En una entrada ya publicada reproducimos un texto del P. Castellani en cual se dibujan los grandes trazos de un proceso histórico de
Hemos destacado ya
cómo la Reforma
del siglo XVI había suscitado en la Iglesia católica la reacción profundamente
insuficiente, no satisfactoria, de lo que se ha llamado la Contrarreforma. Esta,
en la medida en que merece su nombre, en vez de haber contribuido a
restaurar una catolicidad integral se ha limitado a hacer del catolicismo
un simple contraprotestantismo, al igual que la Reforma había degenerado
en Contraiglesia.
La misma reacción debió reproducirse en las masas
católicas y agravarse ahí una primera vez después de la Revolución francesa
y una segunda
después del movimiento modernista, a principios del siglo XX. En el primer
caso se tendrá como resultado lo que se ha denominado el tradicionalismo; en
el segundo caso, el integrismo. Pero así como el tradicionalismo de José
de Maistre y de Luis de
Bonald no representaba una recuperación de la verdadera y auténtica tradición católica,
tampoco el integrismo moderno es la restauración de su integridad. El
tradicionalismo, al oponer la tradición a la libertad y a la razón, ha hecho una rutina
mecánica y no inteligente
que se pasa de mano en mano simplemente sin tratar de asimilarla ni, con
mucha más razón, de comprenderla. El tradicionaliasmo, pues, se ha
revelado ya, a lo largo del siglo XIX, como el peor enemigo del verdadero
redescubrimiento de la tradición católica única digna de este nombre, tal
como Newman y Mohler trabajaron para restaurarla. El integrismo, a su vez,
tiene como perfecto el relleno entre rutina y tradición, rehusando admitir todo
desarrollo de ésta, confundido con una evolución simplemente destructora y
disgregadora.

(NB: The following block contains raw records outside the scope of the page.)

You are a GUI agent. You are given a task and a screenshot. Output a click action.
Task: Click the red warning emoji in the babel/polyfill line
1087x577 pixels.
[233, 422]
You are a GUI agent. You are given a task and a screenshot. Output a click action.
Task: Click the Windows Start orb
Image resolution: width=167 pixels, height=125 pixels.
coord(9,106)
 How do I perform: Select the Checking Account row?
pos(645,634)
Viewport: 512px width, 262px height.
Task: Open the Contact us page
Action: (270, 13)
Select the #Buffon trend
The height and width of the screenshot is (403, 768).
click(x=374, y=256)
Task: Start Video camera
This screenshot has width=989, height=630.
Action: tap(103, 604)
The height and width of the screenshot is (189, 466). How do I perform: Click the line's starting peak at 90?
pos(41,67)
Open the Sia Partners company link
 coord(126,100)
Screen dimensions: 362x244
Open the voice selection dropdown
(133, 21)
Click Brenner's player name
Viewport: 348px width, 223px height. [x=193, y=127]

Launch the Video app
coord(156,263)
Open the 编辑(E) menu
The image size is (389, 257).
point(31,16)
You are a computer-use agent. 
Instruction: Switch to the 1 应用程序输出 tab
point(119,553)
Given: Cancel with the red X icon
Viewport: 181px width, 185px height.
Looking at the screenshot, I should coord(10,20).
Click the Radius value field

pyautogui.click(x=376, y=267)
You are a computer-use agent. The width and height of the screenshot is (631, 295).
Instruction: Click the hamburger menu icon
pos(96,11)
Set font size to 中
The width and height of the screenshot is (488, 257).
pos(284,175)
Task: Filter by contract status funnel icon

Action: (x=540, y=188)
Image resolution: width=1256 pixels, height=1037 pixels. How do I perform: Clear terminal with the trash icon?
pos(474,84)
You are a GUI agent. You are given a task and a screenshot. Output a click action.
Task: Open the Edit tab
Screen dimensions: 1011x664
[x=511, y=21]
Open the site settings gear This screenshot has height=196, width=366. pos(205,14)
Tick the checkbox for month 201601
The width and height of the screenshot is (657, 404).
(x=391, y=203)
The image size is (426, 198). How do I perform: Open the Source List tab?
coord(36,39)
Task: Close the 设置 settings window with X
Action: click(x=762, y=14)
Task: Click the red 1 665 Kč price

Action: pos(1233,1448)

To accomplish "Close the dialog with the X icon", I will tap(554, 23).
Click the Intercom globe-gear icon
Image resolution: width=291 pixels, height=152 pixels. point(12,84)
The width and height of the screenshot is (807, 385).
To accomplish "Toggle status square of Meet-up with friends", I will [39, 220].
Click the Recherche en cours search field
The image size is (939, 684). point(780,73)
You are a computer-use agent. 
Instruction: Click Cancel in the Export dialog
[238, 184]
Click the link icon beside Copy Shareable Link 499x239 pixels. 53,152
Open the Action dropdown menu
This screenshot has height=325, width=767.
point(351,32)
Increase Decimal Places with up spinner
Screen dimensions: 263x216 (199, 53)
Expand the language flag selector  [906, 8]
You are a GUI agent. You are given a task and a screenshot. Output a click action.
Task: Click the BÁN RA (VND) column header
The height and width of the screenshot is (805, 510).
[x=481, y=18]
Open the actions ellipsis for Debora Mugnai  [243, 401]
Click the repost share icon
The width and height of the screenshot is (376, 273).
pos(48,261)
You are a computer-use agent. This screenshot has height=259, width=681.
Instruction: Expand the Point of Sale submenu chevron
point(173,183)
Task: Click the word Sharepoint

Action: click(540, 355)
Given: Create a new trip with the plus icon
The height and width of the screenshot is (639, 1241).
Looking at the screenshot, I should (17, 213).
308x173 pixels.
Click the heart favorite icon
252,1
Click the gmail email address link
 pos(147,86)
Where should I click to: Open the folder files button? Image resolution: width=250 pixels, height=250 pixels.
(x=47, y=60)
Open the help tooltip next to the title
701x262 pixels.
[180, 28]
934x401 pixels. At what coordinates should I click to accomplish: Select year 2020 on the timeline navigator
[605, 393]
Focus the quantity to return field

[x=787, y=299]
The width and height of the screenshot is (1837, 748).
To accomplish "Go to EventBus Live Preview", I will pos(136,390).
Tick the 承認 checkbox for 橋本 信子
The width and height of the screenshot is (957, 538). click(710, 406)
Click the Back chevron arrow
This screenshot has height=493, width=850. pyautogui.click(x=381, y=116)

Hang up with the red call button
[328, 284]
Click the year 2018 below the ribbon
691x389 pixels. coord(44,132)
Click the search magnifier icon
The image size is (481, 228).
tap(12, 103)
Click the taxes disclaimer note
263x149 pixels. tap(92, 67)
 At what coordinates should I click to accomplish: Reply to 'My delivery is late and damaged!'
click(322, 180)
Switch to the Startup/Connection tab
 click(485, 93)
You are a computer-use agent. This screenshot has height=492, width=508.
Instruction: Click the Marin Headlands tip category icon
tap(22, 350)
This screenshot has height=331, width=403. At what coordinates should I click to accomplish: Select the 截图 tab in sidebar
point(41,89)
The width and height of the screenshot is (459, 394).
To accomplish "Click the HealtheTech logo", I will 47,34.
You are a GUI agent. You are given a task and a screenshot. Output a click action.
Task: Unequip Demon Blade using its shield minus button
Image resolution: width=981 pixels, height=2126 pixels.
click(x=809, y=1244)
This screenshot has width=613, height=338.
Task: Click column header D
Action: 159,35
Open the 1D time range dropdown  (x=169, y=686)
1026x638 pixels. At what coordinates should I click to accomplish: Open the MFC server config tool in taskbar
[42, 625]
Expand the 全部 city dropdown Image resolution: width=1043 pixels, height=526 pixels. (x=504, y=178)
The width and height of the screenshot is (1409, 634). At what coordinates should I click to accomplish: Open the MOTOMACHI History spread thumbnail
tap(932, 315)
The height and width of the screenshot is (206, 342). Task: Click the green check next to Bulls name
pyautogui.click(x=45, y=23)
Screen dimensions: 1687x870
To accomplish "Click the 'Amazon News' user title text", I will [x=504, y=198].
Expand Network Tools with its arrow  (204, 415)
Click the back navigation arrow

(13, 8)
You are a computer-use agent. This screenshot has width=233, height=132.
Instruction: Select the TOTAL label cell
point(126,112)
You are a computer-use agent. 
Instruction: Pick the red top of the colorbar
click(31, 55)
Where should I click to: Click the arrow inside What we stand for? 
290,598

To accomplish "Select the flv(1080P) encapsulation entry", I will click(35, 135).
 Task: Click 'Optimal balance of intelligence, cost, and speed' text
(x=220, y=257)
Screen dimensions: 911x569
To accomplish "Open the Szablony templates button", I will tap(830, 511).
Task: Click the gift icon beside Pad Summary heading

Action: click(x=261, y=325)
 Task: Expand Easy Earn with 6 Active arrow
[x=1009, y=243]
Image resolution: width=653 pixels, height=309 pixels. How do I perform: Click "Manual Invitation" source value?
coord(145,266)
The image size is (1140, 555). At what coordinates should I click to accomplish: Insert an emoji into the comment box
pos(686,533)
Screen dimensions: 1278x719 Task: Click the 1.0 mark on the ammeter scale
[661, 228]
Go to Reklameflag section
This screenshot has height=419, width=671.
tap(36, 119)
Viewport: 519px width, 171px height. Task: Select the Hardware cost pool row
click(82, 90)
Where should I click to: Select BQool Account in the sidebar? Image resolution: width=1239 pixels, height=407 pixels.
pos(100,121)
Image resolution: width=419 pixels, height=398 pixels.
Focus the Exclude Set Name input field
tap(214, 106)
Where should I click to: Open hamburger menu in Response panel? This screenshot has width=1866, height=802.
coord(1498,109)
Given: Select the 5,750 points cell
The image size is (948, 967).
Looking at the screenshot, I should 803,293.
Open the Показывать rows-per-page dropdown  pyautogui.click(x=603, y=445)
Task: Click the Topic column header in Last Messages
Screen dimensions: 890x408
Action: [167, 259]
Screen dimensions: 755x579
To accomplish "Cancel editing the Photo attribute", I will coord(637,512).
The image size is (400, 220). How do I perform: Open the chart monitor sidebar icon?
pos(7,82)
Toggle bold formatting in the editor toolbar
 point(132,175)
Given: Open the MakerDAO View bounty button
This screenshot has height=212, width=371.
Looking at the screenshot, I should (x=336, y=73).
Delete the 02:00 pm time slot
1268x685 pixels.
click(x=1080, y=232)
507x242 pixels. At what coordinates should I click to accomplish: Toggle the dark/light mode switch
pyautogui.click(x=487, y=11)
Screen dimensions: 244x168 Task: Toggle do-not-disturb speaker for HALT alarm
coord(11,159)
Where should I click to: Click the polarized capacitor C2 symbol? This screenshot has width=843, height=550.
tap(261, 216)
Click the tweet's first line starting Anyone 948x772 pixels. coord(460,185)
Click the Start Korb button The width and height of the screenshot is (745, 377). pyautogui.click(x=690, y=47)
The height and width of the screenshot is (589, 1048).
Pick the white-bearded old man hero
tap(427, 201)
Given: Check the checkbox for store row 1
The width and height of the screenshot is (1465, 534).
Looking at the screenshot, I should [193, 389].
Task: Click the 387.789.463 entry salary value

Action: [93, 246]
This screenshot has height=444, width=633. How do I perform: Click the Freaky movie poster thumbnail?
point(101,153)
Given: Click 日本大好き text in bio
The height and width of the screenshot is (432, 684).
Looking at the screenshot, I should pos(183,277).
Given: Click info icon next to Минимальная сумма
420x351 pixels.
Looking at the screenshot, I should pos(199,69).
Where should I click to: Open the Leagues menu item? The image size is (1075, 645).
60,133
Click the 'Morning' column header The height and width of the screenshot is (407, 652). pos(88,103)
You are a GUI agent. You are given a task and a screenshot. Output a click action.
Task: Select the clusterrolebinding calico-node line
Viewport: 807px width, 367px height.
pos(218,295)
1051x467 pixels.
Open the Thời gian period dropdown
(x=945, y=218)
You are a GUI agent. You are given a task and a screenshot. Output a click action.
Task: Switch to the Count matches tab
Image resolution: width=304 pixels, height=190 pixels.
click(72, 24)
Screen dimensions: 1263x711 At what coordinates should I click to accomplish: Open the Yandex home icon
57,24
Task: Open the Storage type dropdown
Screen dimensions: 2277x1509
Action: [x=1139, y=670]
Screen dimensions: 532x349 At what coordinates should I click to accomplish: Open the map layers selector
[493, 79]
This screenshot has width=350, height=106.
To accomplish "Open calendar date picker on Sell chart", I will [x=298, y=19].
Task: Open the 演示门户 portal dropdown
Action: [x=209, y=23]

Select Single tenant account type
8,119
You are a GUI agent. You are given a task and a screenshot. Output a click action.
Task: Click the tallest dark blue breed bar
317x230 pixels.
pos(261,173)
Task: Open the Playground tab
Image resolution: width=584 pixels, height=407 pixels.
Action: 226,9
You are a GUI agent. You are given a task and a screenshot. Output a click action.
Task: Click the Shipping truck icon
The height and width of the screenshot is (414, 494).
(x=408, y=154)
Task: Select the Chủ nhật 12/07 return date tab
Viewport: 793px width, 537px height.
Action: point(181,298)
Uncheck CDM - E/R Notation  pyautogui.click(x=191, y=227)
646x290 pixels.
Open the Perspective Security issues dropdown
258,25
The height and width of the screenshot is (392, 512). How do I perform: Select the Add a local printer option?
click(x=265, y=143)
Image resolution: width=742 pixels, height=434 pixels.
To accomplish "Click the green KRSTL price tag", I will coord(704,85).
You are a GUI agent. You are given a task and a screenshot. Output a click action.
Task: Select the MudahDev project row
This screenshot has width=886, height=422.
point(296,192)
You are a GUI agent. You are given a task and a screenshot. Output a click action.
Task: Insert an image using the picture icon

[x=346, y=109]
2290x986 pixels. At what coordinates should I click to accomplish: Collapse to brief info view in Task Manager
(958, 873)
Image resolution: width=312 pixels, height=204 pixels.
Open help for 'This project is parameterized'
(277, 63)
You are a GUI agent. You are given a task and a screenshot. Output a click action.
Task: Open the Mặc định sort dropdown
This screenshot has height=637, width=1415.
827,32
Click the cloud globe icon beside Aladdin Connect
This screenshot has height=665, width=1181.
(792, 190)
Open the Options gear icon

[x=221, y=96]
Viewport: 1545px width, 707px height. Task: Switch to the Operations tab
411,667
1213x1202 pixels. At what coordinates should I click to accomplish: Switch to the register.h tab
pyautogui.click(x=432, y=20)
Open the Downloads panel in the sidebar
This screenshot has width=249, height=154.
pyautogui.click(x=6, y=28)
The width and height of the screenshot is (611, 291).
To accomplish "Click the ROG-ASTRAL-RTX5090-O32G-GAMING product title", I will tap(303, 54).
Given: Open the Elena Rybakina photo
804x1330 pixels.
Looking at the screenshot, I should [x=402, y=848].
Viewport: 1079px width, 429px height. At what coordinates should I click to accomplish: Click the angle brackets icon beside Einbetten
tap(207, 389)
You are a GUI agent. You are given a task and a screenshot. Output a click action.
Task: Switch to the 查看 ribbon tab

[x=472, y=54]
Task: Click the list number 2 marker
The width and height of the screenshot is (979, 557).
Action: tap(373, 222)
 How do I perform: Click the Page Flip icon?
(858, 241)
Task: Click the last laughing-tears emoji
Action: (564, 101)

Con el mismo golpe endureció todavía la oposición entre la
autoridad y la libertad, queriendo elevar la autoridad por encima de la
tradición, como se había caído en la tentación anteriormente de elevar la
tradición por encima de la
Escritura para aplanar, si ello fuera posible, todo lo
que se temía que iba a salir de la una o de la otra. Pero el integrismo,
como el tradicionalismo antes que él, no es evidentemente viable.
El tradicionalismo del
siglo XIX provocó pues en su discípulo más grande, Lamennais, la reacción
de un futurismo demagógico exasperado: la sustitución sistemática de la vox populi,
vox Dei, por una concepción de oráculo de la autoridad patriarcal de
los pontífices y de los reyes. El integrismo, con el cual la ortodoxia,
oficial y popular a la vez, tendía en el catolicismo a confundirse, desde
el modernismo y su represión, desde el instante en que la autoridad
aflojara su presión, debía suscitar la reacción paralela, pero más brutal todavía,
del progresismo contemporáneo. A una tradición indebidamente congelada,
sostenida intangible por medio de una autoridad encogida sobre sí misma,
la primera relajación, que representaba el reinado de Juan XXIII y el
Concilio, haría suceder no la reviviscencia de la tradición auténtica, para
la cual no estaban preparados ni la masa ni la mayor parte de sus jefes, sino la disolución de
todo sentido tradicional. Una libertad que la autoridad se había cuidado
exclusivamente de reprimir para guardar la ocasión o la posibilidad de
proseguir su educación, dejada ahora a sí misma, no sabe sino fluctuar a
la deriva.
Aquí es donde las
inercias propiamente católicas -yo quiero decir del catolicismo moderno-
añaden su peso al vértigo dialéctico de las reacciones que acabamos de
analizar. Por haberse limitado a «conservar», a «proteger», a «defender»,
los órganos directores dentro del catolicismo moderno, no supieron guiar,
inspirar, suscitar el desarrollo viviente de la tradición católica en todo
el cuerpo de los fieles. Estos, pues, no escapan a una inmovilidad pasiva
sino para ceder sin resistencia a las presiones de fuera. En estas condiciones,
ellos no pueden atestiguar la vitalidad de un organismo que, sin embargo,
les pertenece todavía, pero del cual, en demasiado gran número y desde
hace ya mucho tiempo, no participan.
Es preciso llegar a una nueva toma de conciencia de esta vitalidad,
que es la de la tradición desembarazada de todas estas falsificaciones, si
se quiere salir de la crisis católica presente y ayudar así a protestantes
y anglicanos a
salir de la crisis de su propio ecumenismo para que volvamos a reunirnos
todos juntamente con los ortodoxos en la Una Sancta , de
la cual la cristiandad dividida y el mundo desgarrado tienen
más necesidad que nunca.
Fuente:
Bouyer, L. La Iglesia de Dios. Madrid, 1973, pp. 186 y ss.